There is always a question with open source that if one should develop their own distribution directly using open source code or choose a commercial packaged solution which comes with little more additional components to make your job easy.

With Apache Hadoop, you too have option to choose Hadoop  directly from open source repo to built your own from scratch and pick and choose different components available along with Hadoop core. Otherwise you can choose a commercial release . While comparing both option I found a few interested  things and  decided to share.

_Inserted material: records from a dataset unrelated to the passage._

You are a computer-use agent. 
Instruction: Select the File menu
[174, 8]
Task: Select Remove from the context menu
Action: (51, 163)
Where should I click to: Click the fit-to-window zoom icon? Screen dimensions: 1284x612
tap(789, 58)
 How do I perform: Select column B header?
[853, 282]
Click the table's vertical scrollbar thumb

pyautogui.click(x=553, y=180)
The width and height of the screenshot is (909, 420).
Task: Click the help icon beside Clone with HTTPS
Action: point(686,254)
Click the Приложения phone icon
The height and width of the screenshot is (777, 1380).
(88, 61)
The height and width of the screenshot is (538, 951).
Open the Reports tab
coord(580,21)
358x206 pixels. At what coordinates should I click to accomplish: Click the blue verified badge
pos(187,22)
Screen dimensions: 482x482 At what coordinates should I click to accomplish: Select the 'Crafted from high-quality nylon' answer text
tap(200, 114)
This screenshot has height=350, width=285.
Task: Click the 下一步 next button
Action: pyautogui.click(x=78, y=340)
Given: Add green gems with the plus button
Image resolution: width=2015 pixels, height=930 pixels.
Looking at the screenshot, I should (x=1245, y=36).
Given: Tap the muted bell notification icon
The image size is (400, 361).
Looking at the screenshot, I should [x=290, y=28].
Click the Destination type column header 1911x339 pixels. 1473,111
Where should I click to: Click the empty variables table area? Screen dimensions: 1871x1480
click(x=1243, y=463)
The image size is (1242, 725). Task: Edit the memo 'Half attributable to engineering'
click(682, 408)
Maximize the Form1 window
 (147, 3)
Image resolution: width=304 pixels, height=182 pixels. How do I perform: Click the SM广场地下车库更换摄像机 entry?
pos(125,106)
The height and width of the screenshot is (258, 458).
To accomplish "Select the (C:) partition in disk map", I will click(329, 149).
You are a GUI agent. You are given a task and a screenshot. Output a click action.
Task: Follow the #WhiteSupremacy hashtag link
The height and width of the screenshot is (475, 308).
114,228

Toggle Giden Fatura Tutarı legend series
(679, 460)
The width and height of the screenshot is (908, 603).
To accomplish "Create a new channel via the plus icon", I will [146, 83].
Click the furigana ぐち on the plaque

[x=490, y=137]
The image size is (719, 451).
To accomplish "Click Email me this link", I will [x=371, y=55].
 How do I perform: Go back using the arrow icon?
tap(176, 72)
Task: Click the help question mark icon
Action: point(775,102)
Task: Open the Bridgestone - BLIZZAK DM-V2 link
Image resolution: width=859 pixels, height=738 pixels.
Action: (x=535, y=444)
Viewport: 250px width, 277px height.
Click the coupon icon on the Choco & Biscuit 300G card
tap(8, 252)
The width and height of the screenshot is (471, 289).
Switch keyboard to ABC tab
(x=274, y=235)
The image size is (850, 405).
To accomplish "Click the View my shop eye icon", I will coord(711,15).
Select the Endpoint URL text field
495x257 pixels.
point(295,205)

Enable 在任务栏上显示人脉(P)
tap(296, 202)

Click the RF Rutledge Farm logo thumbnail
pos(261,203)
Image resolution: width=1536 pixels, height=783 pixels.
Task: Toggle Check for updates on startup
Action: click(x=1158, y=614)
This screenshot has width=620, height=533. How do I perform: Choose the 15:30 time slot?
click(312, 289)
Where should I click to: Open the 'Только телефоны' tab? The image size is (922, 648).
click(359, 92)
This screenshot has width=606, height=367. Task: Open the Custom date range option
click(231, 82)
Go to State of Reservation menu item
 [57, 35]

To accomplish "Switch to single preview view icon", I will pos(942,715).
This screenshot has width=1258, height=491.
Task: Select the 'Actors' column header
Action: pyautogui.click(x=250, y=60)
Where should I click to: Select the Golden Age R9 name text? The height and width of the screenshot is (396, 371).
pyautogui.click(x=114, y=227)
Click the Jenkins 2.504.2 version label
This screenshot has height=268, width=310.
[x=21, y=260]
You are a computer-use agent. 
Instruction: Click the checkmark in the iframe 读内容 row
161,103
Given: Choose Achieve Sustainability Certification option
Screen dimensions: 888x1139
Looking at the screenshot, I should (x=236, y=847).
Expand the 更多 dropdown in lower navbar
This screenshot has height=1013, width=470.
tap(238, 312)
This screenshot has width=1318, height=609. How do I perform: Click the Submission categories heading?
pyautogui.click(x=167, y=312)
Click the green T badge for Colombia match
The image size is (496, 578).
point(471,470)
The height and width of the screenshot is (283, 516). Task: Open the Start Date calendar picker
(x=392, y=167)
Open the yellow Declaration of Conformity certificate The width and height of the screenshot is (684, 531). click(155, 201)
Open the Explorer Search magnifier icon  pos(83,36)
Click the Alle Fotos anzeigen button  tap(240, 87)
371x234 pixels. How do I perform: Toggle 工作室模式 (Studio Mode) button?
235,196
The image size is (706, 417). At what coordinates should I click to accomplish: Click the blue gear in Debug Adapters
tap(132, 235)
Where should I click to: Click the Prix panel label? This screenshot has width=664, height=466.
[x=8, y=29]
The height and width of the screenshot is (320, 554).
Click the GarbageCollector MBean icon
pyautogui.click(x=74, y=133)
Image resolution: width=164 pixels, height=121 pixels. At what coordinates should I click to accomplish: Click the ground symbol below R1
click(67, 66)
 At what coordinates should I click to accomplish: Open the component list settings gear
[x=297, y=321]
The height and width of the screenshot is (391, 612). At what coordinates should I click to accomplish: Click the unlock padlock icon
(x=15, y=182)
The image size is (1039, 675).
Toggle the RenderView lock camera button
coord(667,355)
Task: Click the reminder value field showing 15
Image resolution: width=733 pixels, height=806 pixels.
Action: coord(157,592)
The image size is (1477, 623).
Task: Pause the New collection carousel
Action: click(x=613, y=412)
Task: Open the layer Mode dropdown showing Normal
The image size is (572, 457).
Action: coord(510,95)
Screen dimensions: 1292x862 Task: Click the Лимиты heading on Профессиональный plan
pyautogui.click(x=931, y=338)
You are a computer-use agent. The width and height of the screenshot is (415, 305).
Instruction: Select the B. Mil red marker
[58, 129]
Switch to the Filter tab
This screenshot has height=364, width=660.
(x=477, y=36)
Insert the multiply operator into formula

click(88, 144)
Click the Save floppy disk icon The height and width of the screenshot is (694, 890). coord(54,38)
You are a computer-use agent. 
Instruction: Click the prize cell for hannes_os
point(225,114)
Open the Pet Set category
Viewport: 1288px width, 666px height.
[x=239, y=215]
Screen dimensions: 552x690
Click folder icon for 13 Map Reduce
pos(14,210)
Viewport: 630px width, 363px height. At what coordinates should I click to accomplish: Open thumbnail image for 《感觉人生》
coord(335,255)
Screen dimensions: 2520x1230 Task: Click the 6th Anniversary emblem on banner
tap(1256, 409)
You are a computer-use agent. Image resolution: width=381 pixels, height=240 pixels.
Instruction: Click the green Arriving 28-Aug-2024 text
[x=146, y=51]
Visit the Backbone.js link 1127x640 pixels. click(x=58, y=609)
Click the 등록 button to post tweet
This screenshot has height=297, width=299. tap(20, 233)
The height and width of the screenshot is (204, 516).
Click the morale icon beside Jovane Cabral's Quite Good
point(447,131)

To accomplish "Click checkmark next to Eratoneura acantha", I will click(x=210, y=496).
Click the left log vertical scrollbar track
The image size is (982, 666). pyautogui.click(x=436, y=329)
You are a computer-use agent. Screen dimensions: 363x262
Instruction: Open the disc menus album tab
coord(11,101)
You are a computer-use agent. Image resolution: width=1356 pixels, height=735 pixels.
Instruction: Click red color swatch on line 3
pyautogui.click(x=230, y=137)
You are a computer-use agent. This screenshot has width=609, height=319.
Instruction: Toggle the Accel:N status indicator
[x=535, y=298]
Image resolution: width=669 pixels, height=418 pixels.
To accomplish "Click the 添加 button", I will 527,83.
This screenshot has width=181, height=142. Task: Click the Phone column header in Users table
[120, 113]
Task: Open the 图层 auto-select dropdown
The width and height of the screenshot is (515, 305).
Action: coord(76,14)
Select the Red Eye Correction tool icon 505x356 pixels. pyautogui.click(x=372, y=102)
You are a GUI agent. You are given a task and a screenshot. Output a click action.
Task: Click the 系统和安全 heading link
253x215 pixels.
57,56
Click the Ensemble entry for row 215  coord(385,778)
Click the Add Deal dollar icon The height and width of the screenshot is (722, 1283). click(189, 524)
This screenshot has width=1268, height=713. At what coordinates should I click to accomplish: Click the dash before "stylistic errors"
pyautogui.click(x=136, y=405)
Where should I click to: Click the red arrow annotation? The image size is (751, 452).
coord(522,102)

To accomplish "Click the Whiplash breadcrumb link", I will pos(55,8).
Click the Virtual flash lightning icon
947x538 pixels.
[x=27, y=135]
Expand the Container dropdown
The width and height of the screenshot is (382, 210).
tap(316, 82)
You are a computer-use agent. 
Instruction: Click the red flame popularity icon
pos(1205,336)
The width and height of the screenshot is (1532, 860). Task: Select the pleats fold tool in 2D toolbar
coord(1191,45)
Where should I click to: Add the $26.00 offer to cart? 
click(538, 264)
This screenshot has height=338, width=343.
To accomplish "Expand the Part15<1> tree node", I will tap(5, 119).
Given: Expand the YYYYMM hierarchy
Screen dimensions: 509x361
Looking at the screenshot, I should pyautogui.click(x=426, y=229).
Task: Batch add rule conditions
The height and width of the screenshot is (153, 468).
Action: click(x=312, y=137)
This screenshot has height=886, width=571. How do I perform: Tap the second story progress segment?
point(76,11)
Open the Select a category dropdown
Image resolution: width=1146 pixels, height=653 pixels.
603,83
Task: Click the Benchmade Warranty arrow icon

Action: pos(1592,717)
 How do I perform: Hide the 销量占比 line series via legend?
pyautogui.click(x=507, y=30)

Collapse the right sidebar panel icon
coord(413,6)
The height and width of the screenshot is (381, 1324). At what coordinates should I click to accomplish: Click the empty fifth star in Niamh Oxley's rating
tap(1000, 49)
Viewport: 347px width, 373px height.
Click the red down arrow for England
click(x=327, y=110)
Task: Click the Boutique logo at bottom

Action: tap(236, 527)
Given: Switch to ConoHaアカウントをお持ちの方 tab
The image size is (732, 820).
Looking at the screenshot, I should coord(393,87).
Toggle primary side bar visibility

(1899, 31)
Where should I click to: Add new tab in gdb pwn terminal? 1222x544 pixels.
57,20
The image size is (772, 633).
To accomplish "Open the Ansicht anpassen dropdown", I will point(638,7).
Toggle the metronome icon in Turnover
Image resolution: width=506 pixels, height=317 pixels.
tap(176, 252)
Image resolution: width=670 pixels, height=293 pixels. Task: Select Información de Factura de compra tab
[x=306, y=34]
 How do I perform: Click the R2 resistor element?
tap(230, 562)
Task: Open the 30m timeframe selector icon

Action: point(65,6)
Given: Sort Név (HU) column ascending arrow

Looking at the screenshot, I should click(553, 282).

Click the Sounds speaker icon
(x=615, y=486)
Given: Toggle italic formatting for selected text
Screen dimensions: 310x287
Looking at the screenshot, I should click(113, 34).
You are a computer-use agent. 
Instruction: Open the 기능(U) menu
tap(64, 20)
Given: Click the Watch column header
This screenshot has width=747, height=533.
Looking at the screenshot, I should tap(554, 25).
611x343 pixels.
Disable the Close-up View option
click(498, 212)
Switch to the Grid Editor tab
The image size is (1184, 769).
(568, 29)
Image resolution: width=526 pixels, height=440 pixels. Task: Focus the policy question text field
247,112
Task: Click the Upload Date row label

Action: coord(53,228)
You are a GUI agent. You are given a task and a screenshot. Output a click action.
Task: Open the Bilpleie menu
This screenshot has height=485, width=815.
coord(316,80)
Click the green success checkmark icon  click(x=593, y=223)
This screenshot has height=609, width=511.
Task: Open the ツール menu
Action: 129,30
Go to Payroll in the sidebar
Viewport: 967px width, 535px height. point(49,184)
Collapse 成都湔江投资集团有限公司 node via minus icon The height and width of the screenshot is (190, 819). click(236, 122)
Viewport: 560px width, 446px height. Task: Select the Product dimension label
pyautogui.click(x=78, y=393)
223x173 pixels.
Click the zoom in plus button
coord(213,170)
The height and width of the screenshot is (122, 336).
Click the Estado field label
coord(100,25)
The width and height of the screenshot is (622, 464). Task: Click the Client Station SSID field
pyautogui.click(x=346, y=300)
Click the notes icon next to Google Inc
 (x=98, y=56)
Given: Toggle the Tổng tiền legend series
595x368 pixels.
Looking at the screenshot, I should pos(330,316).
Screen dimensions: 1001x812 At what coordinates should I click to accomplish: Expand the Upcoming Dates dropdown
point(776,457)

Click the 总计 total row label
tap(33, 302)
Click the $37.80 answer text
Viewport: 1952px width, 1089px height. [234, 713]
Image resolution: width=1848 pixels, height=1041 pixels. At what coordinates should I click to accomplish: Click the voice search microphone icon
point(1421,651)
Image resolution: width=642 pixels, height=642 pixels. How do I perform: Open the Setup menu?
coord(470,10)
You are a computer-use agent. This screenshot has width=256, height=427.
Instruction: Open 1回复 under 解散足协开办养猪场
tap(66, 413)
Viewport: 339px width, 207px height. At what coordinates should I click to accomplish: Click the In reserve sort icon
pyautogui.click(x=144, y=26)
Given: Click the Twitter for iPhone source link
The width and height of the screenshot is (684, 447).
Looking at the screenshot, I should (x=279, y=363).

With commercial Hadoop Distribution you will get:

  • A compound solution where you know all of these components available are working together perfectly and test well
  • You will have a stable reliable setup to start with
  • You will get additional items i.e. management console, admin portal etc with commercial release
  • One Single point of contact for support
  • You will have an ecosystem which will provide greater benefits
  • In some cases you will have none or very little effort to fine tune your system

While when you pick and choose components from Apache Hadoop, you:

  • start with picking Hadoop core and then select each module and try to make it work your Hadoop core
  • You build your own Hadoop clusters and manage it whatever is available
  • It will take some time depend on several factors to have a stable & fine tuned system ready
  • You own it and for any problem you will have to figure it you.
  • Best option for developing something from scratch within Hadoop
  • The best thing is that it’s your creation

Here are few commercial offering you can consider:

  • Cloudera offers CDH (Cloudera’s Distribution including Apache Hadoop) and Cloudera Enterprise.
  • MapR distribution is very sound and provides filesystem and MapReduce engine. MapR also provides additional capabilities such as snapshots, mirrors, NFS access and full read-write file semantics.
  • Yahoo! and Benchmark Capital formed Hortonworks Inc., whose focus is on making Hadoop more robust and easier to install, manage and use for enterprise users. Hortonworks in process to provide something so far I don’t know what is available
  • Amazon provides Hadoop in two different ways:
    • Amazon runs (inefficient) Hadoop on Amazon Elastic Compute Cloud (EC2) and Amazon Simple Storage Service (S3).
    • Amazon also run Hadoop on Elastic MapReduce (EMR) by provisioning Hadoop cluster, running and terminating jobs, and handling data transfer between EC2 and S3 are automated by Elastic MapReduce.
  • Microsoft Announced their Hadoop Offering in late 2011 and their service is currently in CTP. Microsoft Hadoop offering will be available on Windows Azure and Windows Servers.
  • IBM offers InfoSphere BigInsights based on Hadoop in both a basic and enterprise edition.
  • Silicon Graphics International offers Hadoop optimized solutions based on the SGI Rackable and CloudRack server lines with implementation services.
  • EMC released EMC Greenplum Community Edition and EMC Greenplum HD Enterprise Edition.
    • The community edition, with optional for-fee technical support, consists of Hadoop, HDFS, HBase, Hive, and the ZooKeeper configuration service.
    • The enterprise edition is an offering based on the MapR product, and offers proprietary features such as snapshots and wide area replication.
  • Google added AppEngine-MapReduce to support running Hadoop 0.20 programs on Google App Engine.
  • Oracle announced the Big Data Appliance, integrates Hadoop, Oracle Enterprise Linux, the R programming language, and a NoSQL database with the Exadata hardware.

Some of these commercial vendors have partnerships with Hardware vendors i.e.

Don’t choose any commercial distribution just because everything works. Do your research and find your reason to choose one or another.